- [MATERIAL FOR THIS EXERCISE]:
----------------------------------------

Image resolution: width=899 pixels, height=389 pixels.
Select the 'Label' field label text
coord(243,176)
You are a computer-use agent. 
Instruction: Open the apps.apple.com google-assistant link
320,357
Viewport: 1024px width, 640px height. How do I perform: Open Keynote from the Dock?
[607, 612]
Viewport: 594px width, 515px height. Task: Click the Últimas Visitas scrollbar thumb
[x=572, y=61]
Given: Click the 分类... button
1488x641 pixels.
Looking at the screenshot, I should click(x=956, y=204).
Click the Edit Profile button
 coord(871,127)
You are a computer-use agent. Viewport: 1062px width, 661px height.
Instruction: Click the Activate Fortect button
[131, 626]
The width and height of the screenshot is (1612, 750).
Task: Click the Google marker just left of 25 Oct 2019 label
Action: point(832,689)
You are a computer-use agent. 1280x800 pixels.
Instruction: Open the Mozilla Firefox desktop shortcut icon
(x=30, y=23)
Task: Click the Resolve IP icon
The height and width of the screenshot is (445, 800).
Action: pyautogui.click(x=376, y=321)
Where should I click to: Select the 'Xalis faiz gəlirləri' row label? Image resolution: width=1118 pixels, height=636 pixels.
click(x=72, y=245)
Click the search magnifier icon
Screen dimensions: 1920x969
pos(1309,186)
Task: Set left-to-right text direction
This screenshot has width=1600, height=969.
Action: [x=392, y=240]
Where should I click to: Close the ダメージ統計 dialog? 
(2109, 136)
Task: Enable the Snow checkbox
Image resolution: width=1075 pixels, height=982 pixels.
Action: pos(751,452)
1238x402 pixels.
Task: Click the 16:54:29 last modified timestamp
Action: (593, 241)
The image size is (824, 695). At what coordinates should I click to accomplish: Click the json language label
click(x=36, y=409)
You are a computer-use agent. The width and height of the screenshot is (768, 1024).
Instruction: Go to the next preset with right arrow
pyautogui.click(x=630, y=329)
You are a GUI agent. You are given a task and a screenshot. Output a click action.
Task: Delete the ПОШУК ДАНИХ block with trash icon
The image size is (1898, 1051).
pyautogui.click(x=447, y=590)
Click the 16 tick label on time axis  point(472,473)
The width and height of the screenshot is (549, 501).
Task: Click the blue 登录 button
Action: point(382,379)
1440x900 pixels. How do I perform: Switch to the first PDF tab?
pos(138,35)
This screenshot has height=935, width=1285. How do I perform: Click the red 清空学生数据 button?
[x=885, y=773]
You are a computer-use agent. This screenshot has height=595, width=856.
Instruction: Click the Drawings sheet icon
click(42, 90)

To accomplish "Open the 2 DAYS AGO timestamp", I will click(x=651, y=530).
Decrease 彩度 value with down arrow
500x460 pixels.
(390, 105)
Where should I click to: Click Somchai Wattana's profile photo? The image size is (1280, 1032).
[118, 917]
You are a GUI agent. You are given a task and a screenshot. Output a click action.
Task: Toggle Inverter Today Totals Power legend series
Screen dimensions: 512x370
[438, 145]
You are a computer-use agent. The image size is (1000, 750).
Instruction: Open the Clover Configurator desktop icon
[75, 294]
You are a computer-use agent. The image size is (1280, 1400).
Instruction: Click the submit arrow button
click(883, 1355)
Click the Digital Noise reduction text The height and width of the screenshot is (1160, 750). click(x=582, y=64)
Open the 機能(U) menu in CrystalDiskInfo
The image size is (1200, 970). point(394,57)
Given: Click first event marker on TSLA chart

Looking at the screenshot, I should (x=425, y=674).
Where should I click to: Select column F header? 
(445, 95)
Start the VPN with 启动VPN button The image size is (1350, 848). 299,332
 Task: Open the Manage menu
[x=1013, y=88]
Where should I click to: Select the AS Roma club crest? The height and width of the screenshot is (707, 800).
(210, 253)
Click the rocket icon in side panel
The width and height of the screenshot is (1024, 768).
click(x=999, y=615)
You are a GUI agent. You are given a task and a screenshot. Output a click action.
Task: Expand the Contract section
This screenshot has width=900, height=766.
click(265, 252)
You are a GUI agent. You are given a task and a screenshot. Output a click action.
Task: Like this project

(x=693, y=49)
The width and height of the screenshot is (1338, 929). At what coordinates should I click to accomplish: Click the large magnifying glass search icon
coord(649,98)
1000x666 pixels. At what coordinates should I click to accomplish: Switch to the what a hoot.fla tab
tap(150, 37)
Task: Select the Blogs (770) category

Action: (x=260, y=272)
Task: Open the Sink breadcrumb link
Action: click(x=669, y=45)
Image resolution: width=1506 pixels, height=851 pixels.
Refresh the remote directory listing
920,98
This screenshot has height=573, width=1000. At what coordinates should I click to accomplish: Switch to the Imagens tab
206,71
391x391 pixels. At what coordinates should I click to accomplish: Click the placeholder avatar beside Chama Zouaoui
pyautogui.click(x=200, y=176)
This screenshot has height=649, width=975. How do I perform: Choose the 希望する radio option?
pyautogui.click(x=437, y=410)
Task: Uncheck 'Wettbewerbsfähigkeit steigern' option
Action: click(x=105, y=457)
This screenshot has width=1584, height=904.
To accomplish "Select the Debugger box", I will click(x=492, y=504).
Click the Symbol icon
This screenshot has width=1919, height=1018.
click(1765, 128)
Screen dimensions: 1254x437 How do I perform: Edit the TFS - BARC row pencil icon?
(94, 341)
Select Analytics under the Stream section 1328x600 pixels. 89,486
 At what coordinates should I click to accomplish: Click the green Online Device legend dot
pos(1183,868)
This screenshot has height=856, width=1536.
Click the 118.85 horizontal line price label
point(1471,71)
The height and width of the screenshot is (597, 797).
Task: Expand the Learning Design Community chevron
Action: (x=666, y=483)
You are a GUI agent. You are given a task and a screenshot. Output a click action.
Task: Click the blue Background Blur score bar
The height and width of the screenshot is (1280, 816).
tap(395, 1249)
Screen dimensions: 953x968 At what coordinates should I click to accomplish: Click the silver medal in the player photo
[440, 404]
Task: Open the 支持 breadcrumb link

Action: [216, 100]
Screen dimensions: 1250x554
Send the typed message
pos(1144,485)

----------------------------------------

- [EXERCISE AIM]: The reply is to be an exact repeat of the records above.

- [RESULT OF THE TASK]:
Image resolution: width=899 pixels, height=389 pixels.
Select the 'Label' field label text
coord(243,176)
You are a computer-use agent. 
Instruction: Open the apps.apple.com google-assistant link
320,357
Viewport: 1024px width, 640px height. How do I perform: Open Keynote from the Dock?
[607, 612]
Viewport: 594px width, 515px height. Task: Click the Últimas Visitas scrollbar thumb
[x=572, y=61]
Given: Click the 分类... button
1488x641 pixels.
Looking at the screenshot, I should click(x=956, y=204).
Click the Edit Profile button
 coord(871,127)
You are a computer-use agent. Viewport: 1062px width, 661px height.
Instruction: Click the Activate Fortect button
[131, 626]
The width and height of the screenshot is (1612, 750).
Task: Click the Google marker just left of 25 Oct 2019 label
Action: point(832,689)
You are a computer-use agent. 1280x800 pixels.
Instruction: Open the Mozilla Firefox desktop shortcut icon
(x=30, y=23)
Task: Click the Resolve IP icon
The height and width of the screenshot is (445, 800).
Action: pyautogui.click(x=376, y=321)
Where should I click to: Select the 'Xalis faiz gəlirləri' row label? Image resolution: width=1118 pixels, height=636 pixels.
click(x=72, y=245)
Click the search magnifier icon
Screen dimensions: 1920x969
pos(1309,186)
Task: Set left-to-right text direction
This screenshot has width=1600, height=969.
Action: [x=392, y=240]
Where should I click to: Close the ダメージ統計 dialog? 
(2109, 136)
Task: Enable the Snow checkbox
Image resolution: width=1075 pixels, height=982 pixels.
Action: pos(751,452)
1238x402 pixels.
Task: Click the 16:54:29 last modified timestamp
Action: (593, 241)
The image size is (824, 695). At what coordinates should I click to accomplish: Click the json language label
click(x=36, y=409)
You are a computer-use agent. The width and height of the screenshot is (768, 1024).
Instruction: Go to the next preset with right arrow
pyautogui.click(x=630, y=329)
You are a GUI agent. You are given a task and a screenshot. Output a click action.
Task: Delete the ПОШУК ДАНИХ block with trash icon
The image size is (1898, 1051).
pyautogui.click(x=447, y=590)
Click the 16 tick label on time axis  point(472,473)
The width and height of the screenshot is (549, 501).
Task: Click the blue 登录 button
Action: point(382,379)
1440x900 pixels. How do I perform: Switch to the first PDF tab?
pos(138,35)
This screenshot has height=935, width=1285. How do I perform: Click the red 清空学生数据 button?
[x=885, y=773]
You are a computer-use agent. This screenshot has height=595, width=856.
Instruction: Click the Drawings sheet icon
click(42, 90)

To accomplish "Open the 2 DAYS AGO timestamp", I will click(x=651, y=530).
Decrease 彩度 value with down arrow
500x460 pixels.
(390, 105)
Where should I click to: Click Somchai Wattana's profile photo? The image size is (1280, 1032).
[118, 917]
You are a GUI agent. You are given a task and a screenshot. Output a click action.
Task: Toggle Inverter Today Totals Power legend series
Screen dimensions: 512x370
[438, 145]
You are a computer-use agent. The image size is (1000, 750).
Instruction: Open the Clover Configurator desktop icon
[75, 294]
You are a computer-use agent. The image size is (1280, 1400).
Instruction: Click the submit arrow button
click(883, 1355)
Click the Digital Noise reduction text The height and width of the screenshot is (1160, 750). click(x=582, y=64)
Open the 機能(U) menu in CrystalDiskInfo
The image size is (1200, 970). point(394,57)
Given: Click first event marker on TSLA chart

Looking at the screenshot, I should (x=425, y=674).
Where should I click to: Select column F header? 
(445, 95)
Start the VPN with 启动VPN button The image size is (1350, 848). 299,332
 Task: Open the Manage menu
[x=1013, y=88]
Where should I click to: Select the AS Roma club crest? The height and width of the screenshot is (707, 800).
(210, 253)
Click the rocket icon in side panel
The width and height of the screenshot is (1024, 768).
click(x=999, y=615)
You are a GUI agent. You are given a task and a screenshot. Output a click action.
Task: Expand the Contract section
This screenshot has width=900, height=766.
click(265, 252)
You are a GUI agent. You are given a task and a screenshot. Output a click action.
Task: Like this project

(x=693, y=49)
The width and height of the screenshot is (1338, 929). At what coordinates should I click to accomplish: Click the large magnifying glass search icon
coord(649,98)
1000x666 pixels. At what coordinates should I click to accomplish: Switch to the what a hoot.fla tab
tap(150, 37)
Task: Select the Blogs (770) category

Action: (x=260, y=272)
Task: Open the Sink breadcrumb link
Action: click(x=669, y=45)
Image resolution: width=1506 pixels, height=851 pixels.
Refresh the remote directory listing
920,98
This screenshot has height=573, width=1000. At what coordinates should I click to accomplish: Switch to the Imagens tab
206,71
391x391 pixels. At what coordinates should I click to accomplish: Click the placeholder avatar beside Chama Zouaoui
pyautogui.click(x=200, y=176)
This screenshot has height=649, width=975. How do I perform: Choose the 希望する radio option?
pyautogui.click(x=437, y=410)
Task: Uncheck 'Wettbewerbsfähigkeit steigern' option
Action: click(x=105, y=457)
This screenshot has width=1584, height=904.
To accomplish "Select the Debugger box", I will click(x=492, y=504).
Click the Symbol icon
This screenshot has width=1919, height=1018.
click(1765, 128)
Screen dimensions: 1254x437 How do I perform: Edit the TFS - BARC row pencil icon?
(94, 341)
Select Analytics under the Stream section 1328x600 pixels. 89,486
 At what coordinates should I click to accomplish: Click the green Online Device legend dot
pos(1183,868)
This screenshot has height=856, width=1536.
Click the 118.85 horizontal line price label
point(1471,71)
The height and width of the screenshot is (597, 797).
Task: Expand the Learning Design Community chevron
Action: (x=666, y=483)
You are a GUI agent. You are given a task and a screenshot. Output a click action.
Task: Click the blue Background Blur score bar
The height and width of the screenshot is (1280, 816).
tap(395, 1249)
Screen dimensions: 953x968 At what coordinates should I click to accomplish: Click the silver medal in the player photo
[440, 404]
Task: Open the 支持 breadcrumb link

Action: [216, 100]
Screen dimensions: 1250x554
Send the typed message
pos(1144,485)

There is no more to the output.